--- Supplied material Enclosed Below ---

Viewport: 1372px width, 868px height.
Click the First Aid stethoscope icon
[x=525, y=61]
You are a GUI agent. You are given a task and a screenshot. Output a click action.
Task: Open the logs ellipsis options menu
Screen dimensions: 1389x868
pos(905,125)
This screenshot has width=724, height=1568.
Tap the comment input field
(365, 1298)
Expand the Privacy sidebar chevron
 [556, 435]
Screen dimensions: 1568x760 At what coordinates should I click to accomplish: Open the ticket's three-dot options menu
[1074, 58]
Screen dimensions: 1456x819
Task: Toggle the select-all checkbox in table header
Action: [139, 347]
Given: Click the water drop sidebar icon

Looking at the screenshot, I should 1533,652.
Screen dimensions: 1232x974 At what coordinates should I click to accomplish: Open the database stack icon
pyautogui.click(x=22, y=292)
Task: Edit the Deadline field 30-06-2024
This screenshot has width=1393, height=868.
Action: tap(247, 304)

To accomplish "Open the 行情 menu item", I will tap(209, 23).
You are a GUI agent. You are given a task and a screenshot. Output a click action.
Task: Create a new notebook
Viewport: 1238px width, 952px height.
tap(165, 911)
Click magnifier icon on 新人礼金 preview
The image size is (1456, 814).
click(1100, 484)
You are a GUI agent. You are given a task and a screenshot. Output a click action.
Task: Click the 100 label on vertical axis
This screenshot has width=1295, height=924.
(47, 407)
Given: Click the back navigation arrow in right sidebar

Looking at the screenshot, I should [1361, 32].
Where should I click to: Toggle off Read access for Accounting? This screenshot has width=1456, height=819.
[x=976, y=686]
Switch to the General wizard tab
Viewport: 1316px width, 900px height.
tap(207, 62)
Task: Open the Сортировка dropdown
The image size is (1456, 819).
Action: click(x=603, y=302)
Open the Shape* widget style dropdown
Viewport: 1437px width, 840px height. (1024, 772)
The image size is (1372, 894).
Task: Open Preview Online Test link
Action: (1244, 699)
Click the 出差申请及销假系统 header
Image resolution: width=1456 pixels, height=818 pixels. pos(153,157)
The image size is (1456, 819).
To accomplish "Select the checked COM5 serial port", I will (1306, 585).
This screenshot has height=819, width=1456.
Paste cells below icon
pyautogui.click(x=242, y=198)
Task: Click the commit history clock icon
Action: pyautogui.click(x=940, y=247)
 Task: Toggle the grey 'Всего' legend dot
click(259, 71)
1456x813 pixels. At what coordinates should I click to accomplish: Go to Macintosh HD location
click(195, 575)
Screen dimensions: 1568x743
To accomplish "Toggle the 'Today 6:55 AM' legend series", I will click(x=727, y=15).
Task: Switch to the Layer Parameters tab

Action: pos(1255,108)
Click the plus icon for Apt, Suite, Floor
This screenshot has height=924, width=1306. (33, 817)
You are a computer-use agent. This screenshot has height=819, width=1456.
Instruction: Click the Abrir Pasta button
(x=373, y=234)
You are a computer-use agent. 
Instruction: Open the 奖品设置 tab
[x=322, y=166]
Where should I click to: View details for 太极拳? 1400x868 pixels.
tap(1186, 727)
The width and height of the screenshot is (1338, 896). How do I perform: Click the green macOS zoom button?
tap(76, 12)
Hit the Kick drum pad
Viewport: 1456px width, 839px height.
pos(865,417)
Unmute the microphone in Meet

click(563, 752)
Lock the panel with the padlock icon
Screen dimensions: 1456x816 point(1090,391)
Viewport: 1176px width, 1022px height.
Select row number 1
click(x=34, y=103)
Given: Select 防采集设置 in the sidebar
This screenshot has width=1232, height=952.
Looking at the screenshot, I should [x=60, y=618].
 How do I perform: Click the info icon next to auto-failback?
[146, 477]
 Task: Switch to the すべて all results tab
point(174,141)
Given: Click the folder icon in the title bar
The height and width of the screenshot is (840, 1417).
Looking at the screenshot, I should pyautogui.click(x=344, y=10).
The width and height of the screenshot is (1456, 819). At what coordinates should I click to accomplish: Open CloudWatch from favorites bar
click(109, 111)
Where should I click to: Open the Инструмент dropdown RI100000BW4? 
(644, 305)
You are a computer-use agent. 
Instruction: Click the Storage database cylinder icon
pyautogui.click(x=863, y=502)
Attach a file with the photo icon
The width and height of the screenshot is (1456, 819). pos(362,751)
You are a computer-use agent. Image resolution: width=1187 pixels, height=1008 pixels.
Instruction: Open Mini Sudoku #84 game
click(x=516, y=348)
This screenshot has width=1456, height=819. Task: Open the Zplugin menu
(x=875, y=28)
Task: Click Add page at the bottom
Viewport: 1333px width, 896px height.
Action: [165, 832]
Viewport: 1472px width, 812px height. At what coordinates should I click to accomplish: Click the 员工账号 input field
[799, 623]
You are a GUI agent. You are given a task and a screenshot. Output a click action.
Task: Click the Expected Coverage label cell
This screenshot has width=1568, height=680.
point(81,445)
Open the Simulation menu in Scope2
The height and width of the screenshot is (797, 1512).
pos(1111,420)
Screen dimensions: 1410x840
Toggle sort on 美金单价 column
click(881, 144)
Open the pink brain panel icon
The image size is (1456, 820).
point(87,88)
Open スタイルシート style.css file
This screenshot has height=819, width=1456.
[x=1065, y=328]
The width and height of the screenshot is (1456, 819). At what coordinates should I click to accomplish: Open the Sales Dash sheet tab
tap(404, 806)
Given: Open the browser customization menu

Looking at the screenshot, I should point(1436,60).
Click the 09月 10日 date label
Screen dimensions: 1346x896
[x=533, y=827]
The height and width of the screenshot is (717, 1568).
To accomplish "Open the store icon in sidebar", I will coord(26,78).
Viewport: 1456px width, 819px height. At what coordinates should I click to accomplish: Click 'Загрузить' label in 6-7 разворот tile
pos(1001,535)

--- End of Enclosed Supplied material ---

▶ _Activity_
Using the listing above, pull out all lines that hold the word "will".

▶ _Completed exercise_
To accomplish "Open the 行情 menu item", I will tap(209, 23).
To accomplish "Select the checked COM5 serial port", I will (1306, 585).
To accomplish "Toggle the 'Today 6:55 AM' legend series", I will click(x=727, y=15).
To accomplish "Open the store icon in sidebar", I will coord(26,78).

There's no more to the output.